Tuesday, January 27, 2015

Going Forward or Dying Slowly?

I am getting antsy, professionally and personally.  I am in a rut on both accounts and this should be understood quite broadly.  The advantage of this blog is that absolutely no one is reading it aside from me, perhaps not even my collaborator at this point, so I feel a certain freedom here that I lack elsewhere.

I no longer have the fire of teaching, part of this is a consequence of the lack of variation.  I teach the same three classes over and over again, one class I teach two sections every semester, and it is exhausting to see the same errors over and over again.  I often simply don't care enough to prep because I can do the lectures in my sleep now.  I have difficulty looking at twenty-five or thirty more years of this, nor do I relish the thought of more pointless meetings.

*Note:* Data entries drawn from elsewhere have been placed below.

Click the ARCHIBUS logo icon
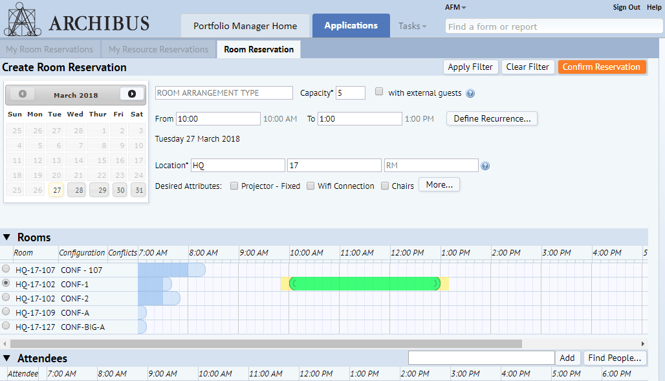This screenshot has width=665, height=381. click(23, 19)
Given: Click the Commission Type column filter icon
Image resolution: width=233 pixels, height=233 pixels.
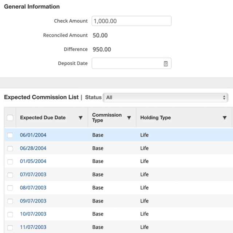Looking at the screenshot, I should [129, 118].
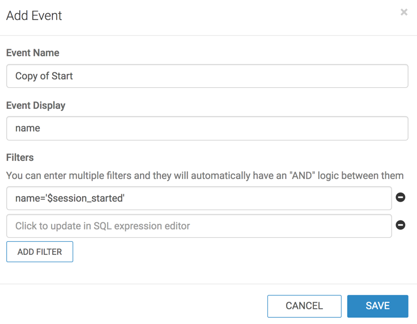This screenshot has width=417, height=324.
Task: Select the 'Event Display' label text
Action: pyautogui.click(x=36, y=105)
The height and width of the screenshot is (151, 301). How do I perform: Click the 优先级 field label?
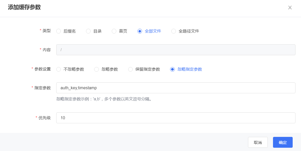[44, 118]
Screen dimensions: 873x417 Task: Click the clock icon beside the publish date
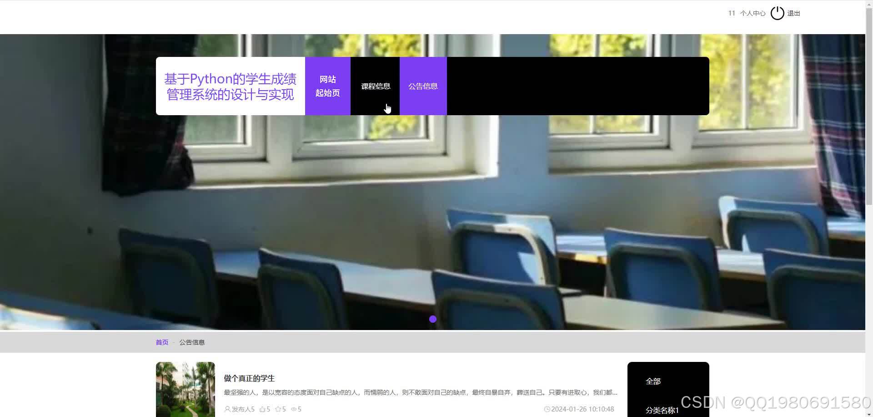(547, 409)
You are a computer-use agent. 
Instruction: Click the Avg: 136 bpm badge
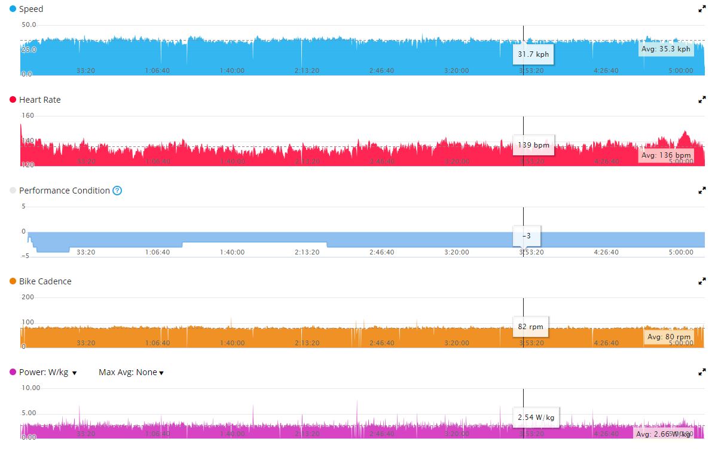tap(665, 155)
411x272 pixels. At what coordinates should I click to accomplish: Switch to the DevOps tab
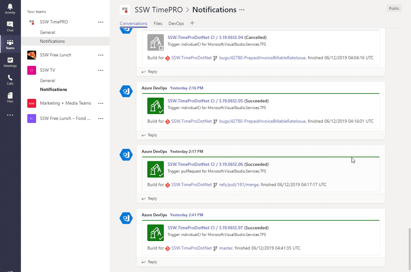pos(176,23)
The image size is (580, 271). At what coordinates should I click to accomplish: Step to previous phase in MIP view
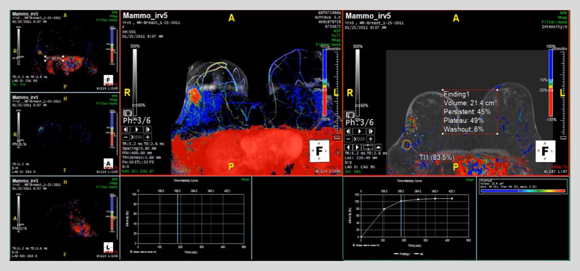click(x=126, y=129)
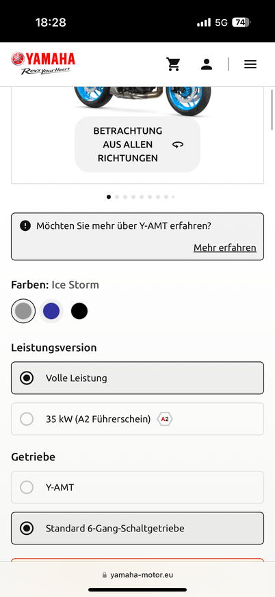Open the shopping cart icon
275x597 pixels.
tap(173, 64)
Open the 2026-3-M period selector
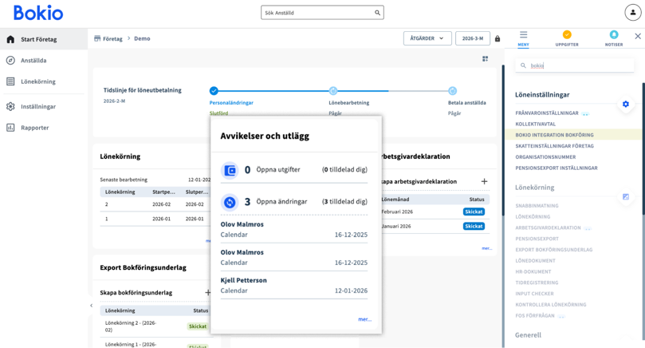The image size is (645, 348). coord(472,38)
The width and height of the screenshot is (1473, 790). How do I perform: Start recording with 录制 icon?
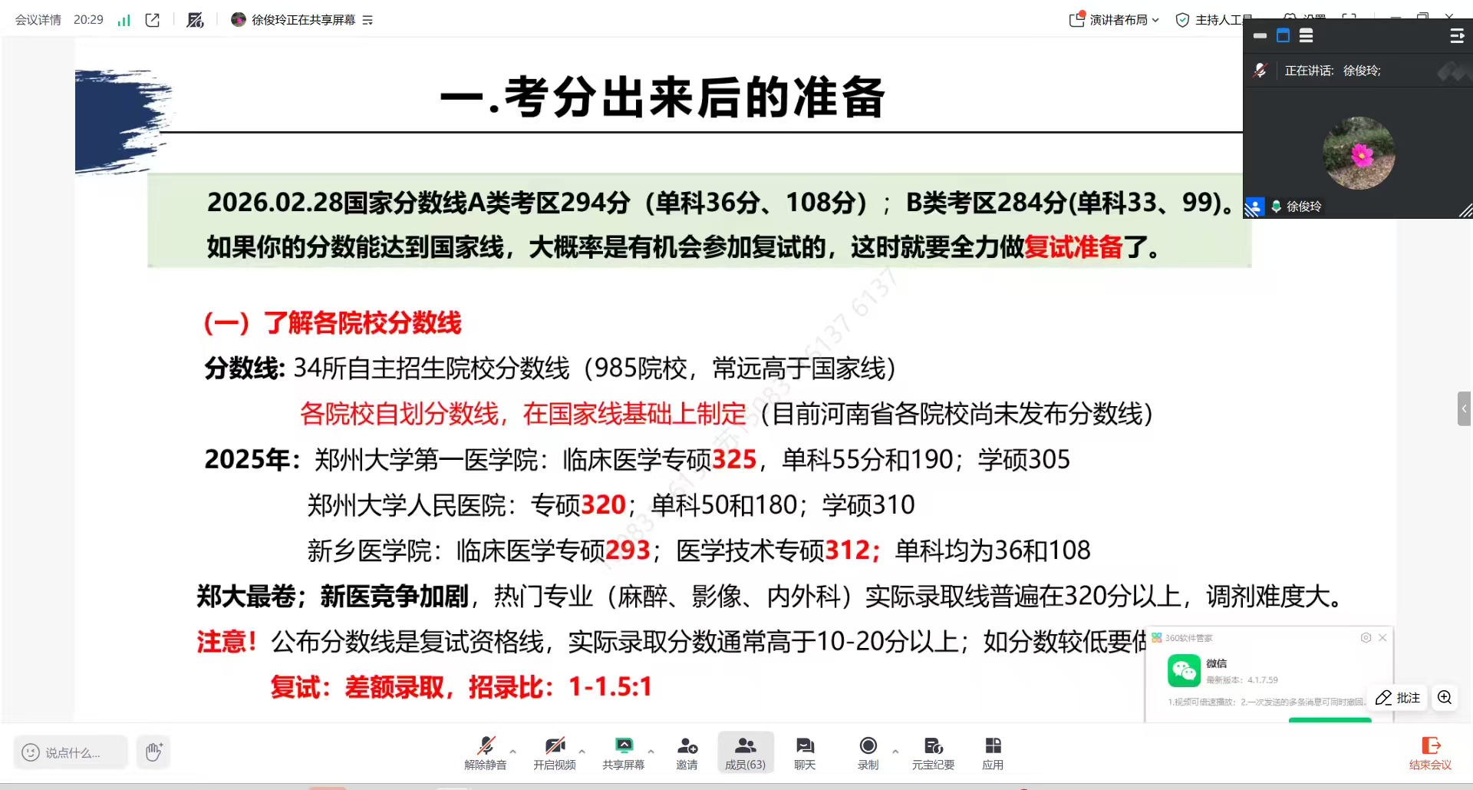coord(868,752)
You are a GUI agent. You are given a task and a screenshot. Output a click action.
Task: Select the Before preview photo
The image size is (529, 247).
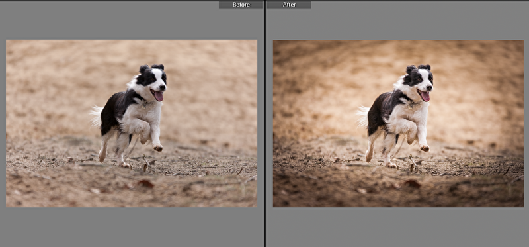(132, 123)
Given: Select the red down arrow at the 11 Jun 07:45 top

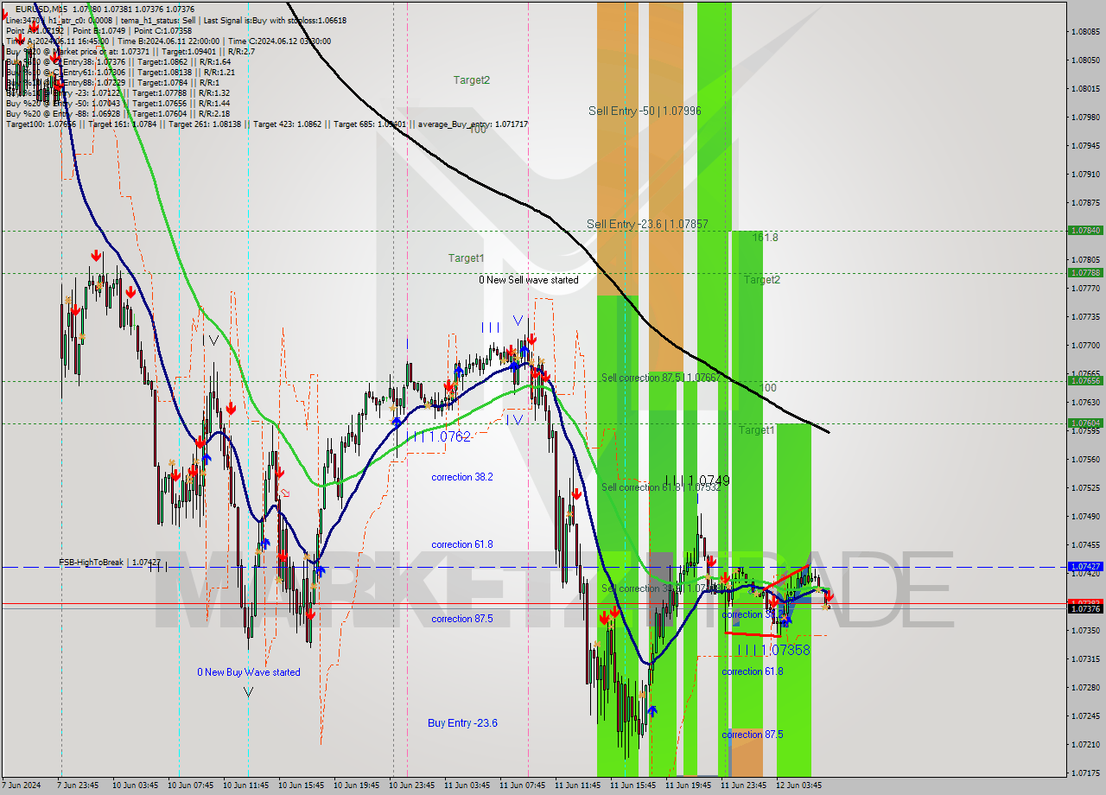Looking at the screenshot, I should 531,340.
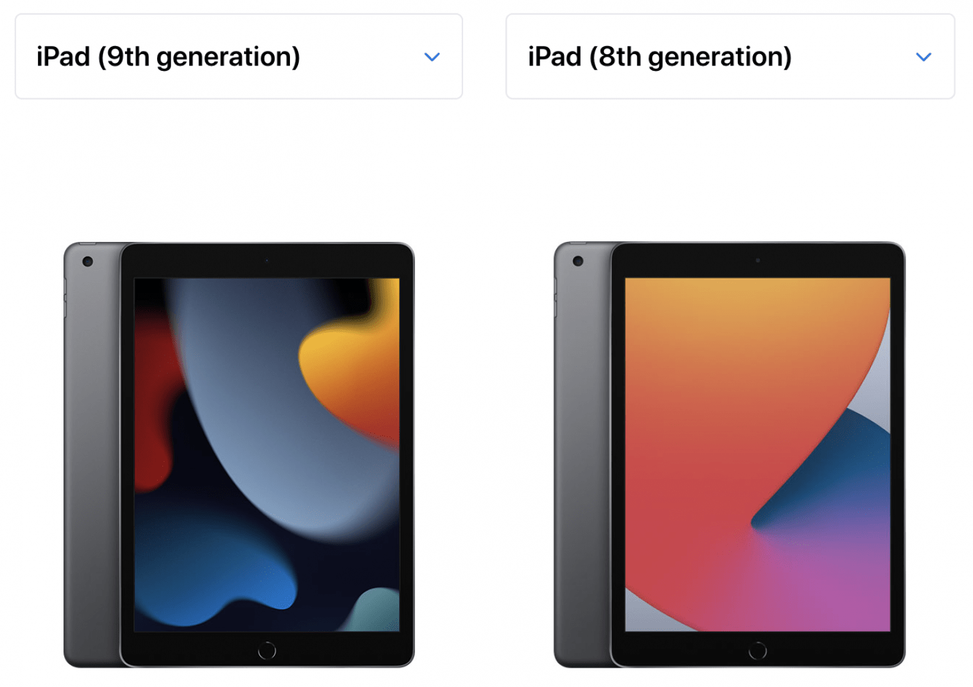Click the rear camera lens on the 9th generation iPad
Image resolution: width=973 pixels, height=687 pixels.
tap(88, 261)
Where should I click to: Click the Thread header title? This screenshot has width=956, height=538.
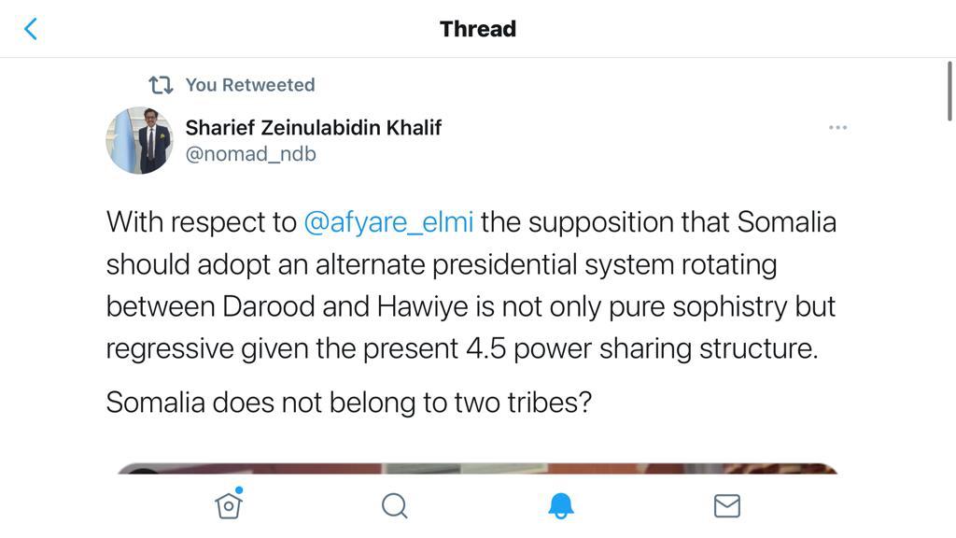(x=477, y=29)
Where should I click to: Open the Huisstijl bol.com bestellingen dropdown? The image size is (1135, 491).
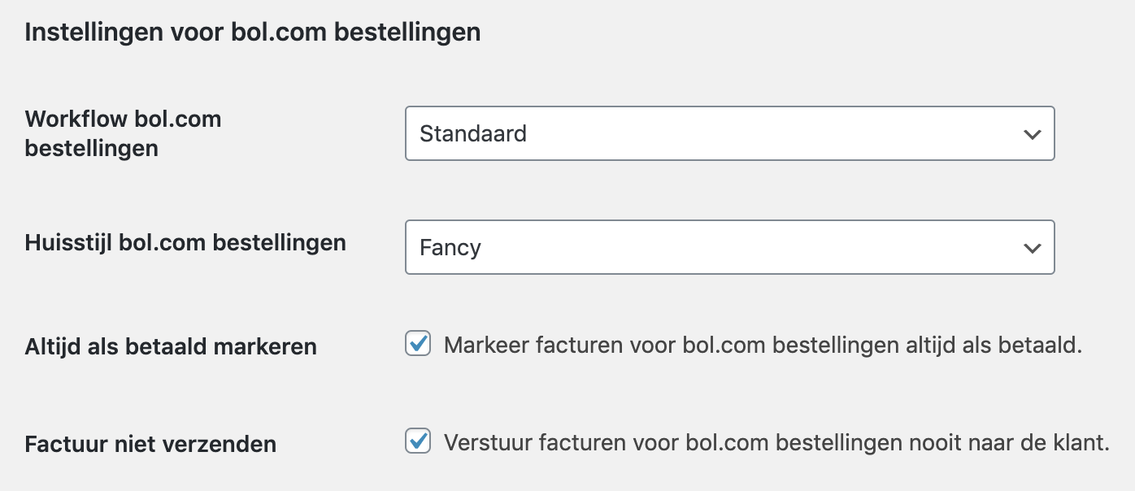pyautogui.click(x=729, y=247)
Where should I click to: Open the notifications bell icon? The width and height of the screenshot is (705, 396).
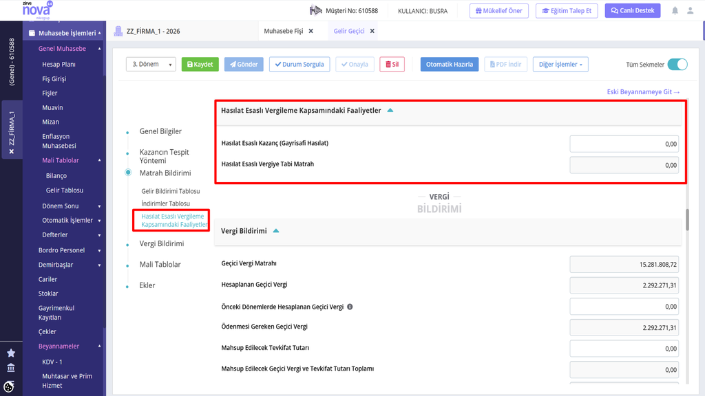click(675, 10)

I want out of southern California, weather aside there is little else to commend the place.  At some point one has to decide for whom one is living, right?  Is the job more important than quality of life?  This is more than an academic question (haha!) for me.  I am the job, in both the best and worst readings of that phrase.  I have made some terrible personal decisions based on the assumption that I am the job, that I have worked for years to be the job, and that has led me to break off relationships or allow others to wither on the vine (in retrospect).  What has this yielded me thus far?  Long hours, two professor of the year nominations, no spouse and no children.  And perhaps I am losing that love of the job as well.  Is that a reasonable yield?

Thursday, January 22, 2015

Freshman, ah hum.

In what now I can only assume was a fit of misguided duty and intrigue, I agreed to teach a Freshman Seminar (although we now call these First-Year Seminars) this fall.  Although I am trained as a historian I do not teach in a history department, so I viewed this as an opportunity to return to my training.  As anyone who knows who follows the academic hiring market, jobs, especially tenure-track positions (heck, even permanent, decent full-time positions that allow for something resembling a decent life) are rare, so rare, that I was forced to look outside my training, and luckily, found a good school and a good department that appreciates the training I worked so hard to acquire. 

However, that opportunity came with a price, and that was teaching business ethics, and a quasi-history course on US business history, but only between 1860 and 1932 (a curious cut-off, no?).